Stewart is typically on the campus of California State University, Bakersfield four days a week. She also works with students at Bakersfield College.

On Tuesdays, Stewart hosts Tuesday Talk Time, an opportunity for the students to gather and learn about each other, American customs and other cultures while practicing their English language skills.

Stewart says a particularly special activity for many students is when they work together with their Friendship Partner to prepare a meal from their home country.

“It’s the most labor-intensive thing we do, but it’s also one of the best things,” Stewart says.

Currently, Stewart estimates there are around 50 volunteers or volunteer families involved. They reach around 200 students, although the involvement levels of those students differ. Some come regularly to events and meet one-on-one with Friendship Partners, while others may only attend an event once or twice during the year.

She says some students can be suspicious or wary at first, so they start by attending a group activity or meeting with their Friendship Partner on campus. She organizes a welcome party at the beginning of each year for students to get to know each other and the volunteers.

Providing a safe place

Stewart promotes the ministry by word of mouth and is always looking for new people who may be interested in befriending a student. She regularly has volunteers from several churches throughout Bakersfield, including five to 10 from Laurelglen Bible Church.

Julie Smaby, who attends The Bridge Bible Church, is one of the Friendship Partners recruited by Stewart.
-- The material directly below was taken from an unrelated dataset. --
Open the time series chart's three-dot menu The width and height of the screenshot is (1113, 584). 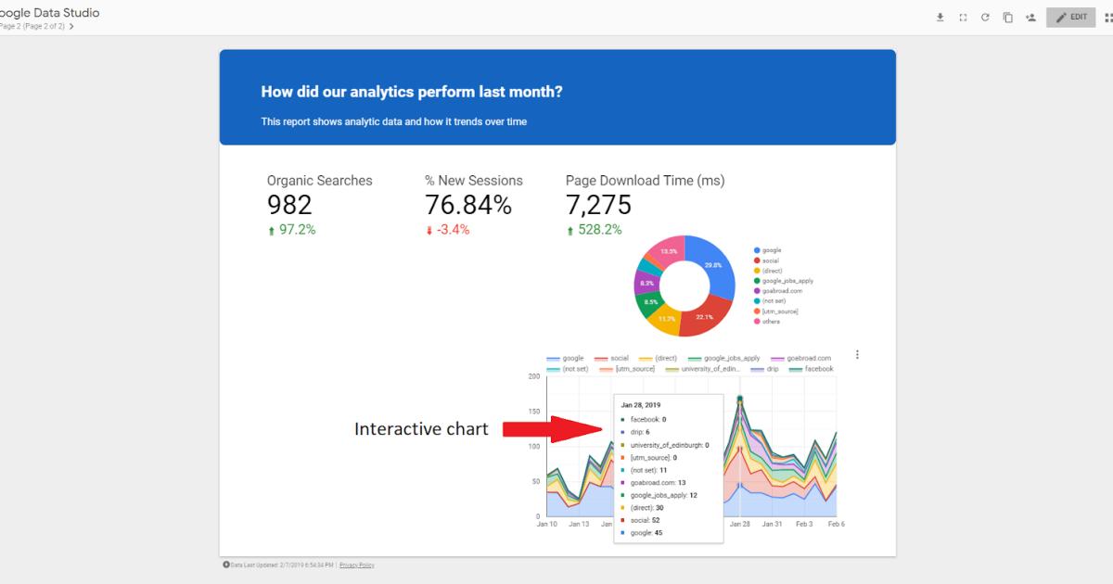point(857,354)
She first heard about the ministry years ago when she attended Laurelglen with Stewart, but at the time wasn’t sure about getting involved.

Then Smaby lived for three years in Los Angeles, where she was exposed to a multicultural work environment. When she moved back to Bakersfield, she realized she missed the diversity she experienced in LA and decided to get involved with the international student ministry. In the last year, she has developed relationships with students from Japan, China and Korea.

She and her husband have hosted students in their home for a few days at a time; other times they’ve simply taken students out for coffee to learn more about them.

This fall, Smaby has been paired with a student in her mid-20s from Germany who works for an international accounting firm. Smaby is an accountant herself; she says that Stewart does a good job of pairing students with volunteers with whom they share an interest or other way to connect. Smaby says many of the students are adventurous, and the ministry helps provide them with a safe place to experience their new culture and develop friendships.

“They’re very brave and courageous to come,” Smaby says. “They have a need for connection and a place to be and know that they’re safe.”

Stewart provides training for Friendship Partners at the beginning of the school year that focuses in part on awareness of cultural differences and techniques for building friendships and sharing faith effectively. She is also available throughout the year to answer questions and provide help with specific situations.

Volunteers share; God convicts

Stewart emphasizes the relationship-building aspect of the ministry. While the heart of the ministry is to share God’s love with the students, she says it is important for volunteers not to force conversations about their faith, but to instead build a friendship and offer the opportunity to discuss faith if the students are interested or have questions.

The two Korean students who stayed with Smaby and her husband for a few days were interested and attended church with them. Smaby shared with them what she believes and simply gave them the opportunity to think on it.

“Our priority is to tell about the Lord, and God’s part is to bring it about and convict them,” says Smaby. “We don’t have to convince them, just share what we believe and who God is.”

Stewart says, “This type of ministry is a great way to evangelize students from closed countries where it is impossible to do traditional missionary work.”

Smaby has found it fairly easy to build relationships with the international students.

“People are people in any culture,” she says. “You can always find a connection.”